2.  From the SharePoint angle, Access Services is a tiny corner of a huge product, and most SharePoint developers and users will probably blithely proceed with their work, totally oblivious to our existence.

Facets of SharePoint

Because SharePoint is such a big pool, it can be a bit tricky to grab hold of its meaning, depending on your perspective.

In a video from the recent SharePoint Conference in Las Vegas, you can hear Microsoft’s Steve Ballmer say that SharePoint is:

  • a collaboration system
  • a business insight system
  • a social networking system
  • workflow
  • document management
  • search
  • a platform for business intelligence
  • a platform for a whole big set of scenrios
  • kinda magical, in a certain way

In fact, SharePoint is trying to do so much, in a holistic, integrated, comprehensive way, that it is easy to get bamboozled.

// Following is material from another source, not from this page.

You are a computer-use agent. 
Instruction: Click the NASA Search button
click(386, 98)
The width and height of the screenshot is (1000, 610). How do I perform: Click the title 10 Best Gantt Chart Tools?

As well, it is also becoming more clearly a part of the Office family.

So it seems to me that one’s understanding of SharePoint will depend on which particular bits of it we have contact with. Which, unless you are a dedicated SharePoint consultant/developer, is likely to only be a small part of the overall picture.

Keep It Simple

I have referred before to Ishai Sagi’s book, and quoted his opening sentence: “SharePoint is a platform that allows users to build websites.”

In the talk about SharePoint, this is a simple truth that is often left out.  We come back to the baseline that SharePoint is a platform for building websites.

Websites for many different purposes. The tools provided by SharePoint to allow those sites to be used for document management, and team collaboration, and social networking, and all the other points mentioned by Steve Ballmer, are impressive.

Enter Access

Well, as I understand it, from SharePoint's point of view, an Access web application is just another website - one of a number of different types of sites it supports.

In the same talk, Steve Ballmer listed Access Services (along with SharePoint Designer, and InfoPath Form Services), under the heading of “Composites”.  So maybe we will start calling ourselves compositors rather than developers. :)

But here’s the key thing… Access 2010 is coming with some unbelievable new functionality, specifically to allow database applications to be run in SharePoint sites.  And SharePoint 2010 is coming with some fantastic new functionality, specifically to allow Access web applications to be supported and integrated.

The aspect of Access Services is just one corner of the pie – a corner that is presently getting a lot of attention because it's new and surprising, but nevertheless still just a corner of Access's overall place in the world. But if Access developers want to take advantage of the expanded range of applications that we will soon be able to offer, then I really think we will eventually be very happy to have SharePoint as one of our closest buddies.